Join us for our Rage of Demons miniatures review! This is set 3 of the Dungeons and Dragons: Icons of the Realms range of pre-painted RPG miniatures from WizKids. We’ve already reviewed the first 2 sets Tyranny of Dragons and Elemental Evil, so check those out if you missed them. We’ve always been big fans of using miniatures in our tabletop RPG sessions, and especially love these pre-painted versions as they can be used straight out of the box.
We’re going to be opening 8 Rage of Demons booster boxes in this review, and taking a close look at the minis inside. Each of these booster boxes contains 4 pre-painted plastic Dungeons and Dragons miniatures randomly selected from the Rage of Demons set. We don’t know which minis we’re going to get, but we do know that out of the 4 minis in each box, 1 will be a large sized creature and the remaining 3 will be of medium or smaller sizes. These boxes are priced at around £14 (or $12-$16).
The front of each Rage of Demons booster box displays some great looking artwork of a demonic creature, it looks like it could be the iconic Demogorgon – the Prince of Demons, which fits well with the title of this set.
The sides of the booster boxes let us know that this is a 49 figure set and shows of some 3D renders of minis we might find inside. Some very cool looking minis here, especially the Roper and Mind Flayer Lich.
The back of the Rage of Demons booster gives us some quick insight into the theme of the set… “In Rage of Demons, Demon Lords are invading the Underdark, a deadly, subterranean realm inhabited by the most dangerous monsters of D&D lore. The demon lords have begun to conquer regions of the Underdark and threaten to emerge on the surface. If successful they will bring their personal flavor of madness to Faerûn. Will they succeed in their quest? Or will you help thwart the rise of the Demon Lords? ”
Opening up our first booster box, we can see our 4 random miniatures including a large creature held safely in a vaccum formed plastic shell, along with 3 medium or small creatures individually protected in bubble wrap bags.
So here are our first creatures! A pretty monstrous looking large Carrion Crawler, a medium sized Drow Archmage, a medium sized Lizardfolk fighter, and a small sized Goblin Archer.
On the base of each miniature is the name and set number. This is much easier to read on the large sized creatures like the Carrion Crawler which is in white print rather than molded text.
Taking a closer look at the Drow Archmage, he’s been sculpted into a nice action pose with flowing cape, and has purple translucent plastic representing magical energies crackling around both his staff and hand which is a nice touch.

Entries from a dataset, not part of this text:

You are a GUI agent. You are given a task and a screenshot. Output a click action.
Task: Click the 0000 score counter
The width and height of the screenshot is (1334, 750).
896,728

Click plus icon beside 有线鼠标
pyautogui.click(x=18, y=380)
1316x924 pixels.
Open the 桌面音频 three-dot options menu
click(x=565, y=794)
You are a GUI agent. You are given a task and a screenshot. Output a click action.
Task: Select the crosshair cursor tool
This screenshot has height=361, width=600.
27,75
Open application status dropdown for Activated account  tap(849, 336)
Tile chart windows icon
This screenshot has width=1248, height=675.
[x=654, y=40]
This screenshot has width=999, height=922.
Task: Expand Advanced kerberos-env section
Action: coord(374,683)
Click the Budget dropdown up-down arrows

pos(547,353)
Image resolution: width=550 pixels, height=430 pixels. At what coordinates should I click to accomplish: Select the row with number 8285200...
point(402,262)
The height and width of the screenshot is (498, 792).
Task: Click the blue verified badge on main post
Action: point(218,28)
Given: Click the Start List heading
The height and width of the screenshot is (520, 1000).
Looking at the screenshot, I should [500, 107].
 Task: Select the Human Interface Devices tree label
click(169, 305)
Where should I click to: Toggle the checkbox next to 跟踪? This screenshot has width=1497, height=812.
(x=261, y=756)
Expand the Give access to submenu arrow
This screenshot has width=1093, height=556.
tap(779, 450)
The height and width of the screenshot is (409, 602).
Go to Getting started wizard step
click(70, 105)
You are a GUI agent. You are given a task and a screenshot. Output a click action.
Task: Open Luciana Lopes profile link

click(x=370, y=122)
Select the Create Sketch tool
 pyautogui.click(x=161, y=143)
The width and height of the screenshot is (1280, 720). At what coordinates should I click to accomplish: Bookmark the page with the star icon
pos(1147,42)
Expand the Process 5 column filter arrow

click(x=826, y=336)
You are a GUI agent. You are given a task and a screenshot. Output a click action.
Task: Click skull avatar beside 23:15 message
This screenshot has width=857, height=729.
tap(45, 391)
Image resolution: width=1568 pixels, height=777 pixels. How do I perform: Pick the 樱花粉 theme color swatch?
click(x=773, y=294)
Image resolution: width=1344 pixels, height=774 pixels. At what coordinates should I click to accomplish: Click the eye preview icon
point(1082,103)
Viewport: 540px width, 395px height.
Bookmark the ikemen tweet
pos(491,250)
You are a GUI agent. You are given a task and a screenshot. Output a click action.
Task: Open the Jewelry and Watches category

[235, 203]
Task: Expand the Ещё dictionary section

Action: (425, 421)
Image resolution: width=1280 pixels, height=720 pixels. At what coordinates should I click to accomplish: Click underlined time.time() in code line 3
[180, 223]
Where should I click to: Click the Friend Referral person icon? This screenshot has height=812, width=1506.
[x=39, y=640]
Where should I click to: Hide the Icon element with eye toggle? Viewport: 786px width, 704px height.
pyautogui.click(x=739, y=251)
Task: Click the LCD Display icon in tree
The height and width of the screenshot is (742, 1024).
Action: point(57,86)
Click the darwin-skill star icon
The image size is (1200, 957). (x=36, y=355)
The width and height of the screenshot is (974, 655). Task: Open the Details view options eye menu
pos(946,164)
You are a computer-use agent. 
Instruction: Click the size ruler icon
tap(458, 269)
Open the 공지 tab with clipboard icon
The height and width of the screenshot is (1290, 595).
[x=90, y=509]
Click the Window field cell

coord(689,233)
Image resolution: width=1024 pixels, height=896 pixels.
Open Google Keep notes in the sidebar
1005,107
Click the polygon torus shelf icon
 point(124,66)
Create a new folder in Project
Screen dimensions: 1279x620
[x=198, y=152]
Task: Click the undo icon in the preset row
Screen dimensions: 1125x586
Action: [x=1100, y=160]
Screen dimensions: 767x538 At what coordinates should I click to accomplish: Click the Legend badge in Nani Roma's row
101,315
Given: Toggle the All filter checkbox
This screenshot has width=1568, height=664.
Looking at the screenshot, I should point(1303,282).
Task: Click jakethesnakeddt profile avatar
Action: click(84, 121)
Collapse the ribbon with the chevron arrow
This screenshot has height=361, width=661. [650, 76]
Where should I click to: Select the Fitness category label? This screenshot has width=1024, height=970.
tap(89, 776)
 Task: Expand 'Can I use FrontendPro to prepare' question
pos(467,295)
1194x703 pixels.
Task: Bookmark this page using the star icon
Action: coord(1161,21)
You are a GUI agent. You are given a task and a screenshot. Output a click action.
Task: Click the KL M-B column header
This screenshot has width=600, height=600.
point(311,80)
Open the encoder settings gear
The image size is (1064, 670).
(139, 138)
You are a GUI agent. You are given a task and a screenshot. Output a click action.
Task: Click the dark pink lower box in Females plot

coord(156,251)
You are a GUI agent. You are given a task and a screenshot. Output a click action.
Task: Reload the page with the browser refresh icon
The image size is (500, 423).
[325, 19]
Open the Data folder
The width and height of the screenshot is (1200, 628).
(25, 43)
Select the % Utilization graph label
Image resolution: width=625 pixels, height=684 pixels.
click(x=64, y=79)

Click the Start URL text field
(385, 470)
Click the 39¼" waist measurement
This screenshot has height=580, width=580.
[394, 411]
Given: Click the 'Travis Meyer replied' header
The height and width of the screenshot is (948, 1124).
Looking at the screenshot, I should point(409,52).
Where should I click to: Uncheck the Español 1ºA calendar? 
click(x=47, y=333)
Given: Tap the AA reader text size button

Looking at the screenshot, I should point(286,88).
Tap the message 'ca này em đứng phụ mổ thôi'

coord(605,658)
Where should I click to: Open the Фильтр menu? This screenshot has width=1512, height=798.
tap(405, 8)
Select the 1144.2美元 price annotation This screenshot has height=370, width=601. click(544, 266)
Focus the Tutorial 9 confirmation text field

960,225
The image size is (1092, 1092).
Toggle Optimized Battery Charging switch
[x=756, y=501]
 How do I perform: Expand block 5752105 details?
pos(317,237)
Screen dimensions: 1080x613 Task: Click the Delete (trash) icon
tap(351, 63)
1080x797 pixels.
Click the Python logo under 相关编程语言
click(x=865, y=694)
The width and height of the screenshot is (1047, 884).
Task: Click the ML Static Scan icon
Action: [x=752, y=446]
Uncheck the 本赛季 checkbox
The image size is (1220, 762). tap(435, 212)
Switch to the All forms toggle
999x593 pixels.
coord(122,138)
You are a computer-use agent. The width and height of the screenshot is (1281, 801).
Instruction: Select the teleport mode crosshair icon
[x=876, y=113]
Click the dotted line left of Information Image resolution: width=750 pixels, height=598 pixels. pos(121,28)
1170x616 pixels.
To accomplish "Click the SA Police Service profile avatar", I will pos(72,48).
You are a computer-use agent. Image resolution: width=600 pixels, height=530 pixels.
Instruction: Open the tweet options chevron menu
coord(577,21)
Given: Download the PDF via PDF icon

Next up is the Goblin Archer, he looks a bit beat up in this photo but please remember a lot of the photos you’re seeing in this review show the minis at much larger than actual size. This sculpt matches the style of the Goblin Fighter we saw in the Icons of the Realms Tyranny of Dragons set which is great, and just so you can see how this compares to the now out of production D&D miniatures sets we’ve included a second photo with the Goblin Archer alongside one of the old goblin minis.
The Lizardfolk Fighter is a nicely detailed lizard man sculpt and comes equipped with a club and turtle shell shield/claw. Combined with a decent paint job, this is a great model and its a nice touch that it also works well alongside older D&D miniatures Lizardfolk. As you can see in the comparison photo, they’ve done a great job sculpting the scales on this guy compared to some of the older versions.
Our last and biggest creature from our first booster is the Carrion Crawler, an extremely creepy looking monster. This mini is lent a realistic feel with its bug-like face and creamy paintjob, in what feels like a big step up from the other versions we have of this creature from the old D&D mini sets. You can see a comparison in the second photo, we much prefer the grub-like colour scheme over the neon green as it now feels even creepier.
Opening up our remaining boosters (we opened 8 in total) here is our haul, minus duplicates of which there were 4. As you can see the Rage of Demons set includes a vibrant range of creatures for use in our games, there’s some very cool stuff here.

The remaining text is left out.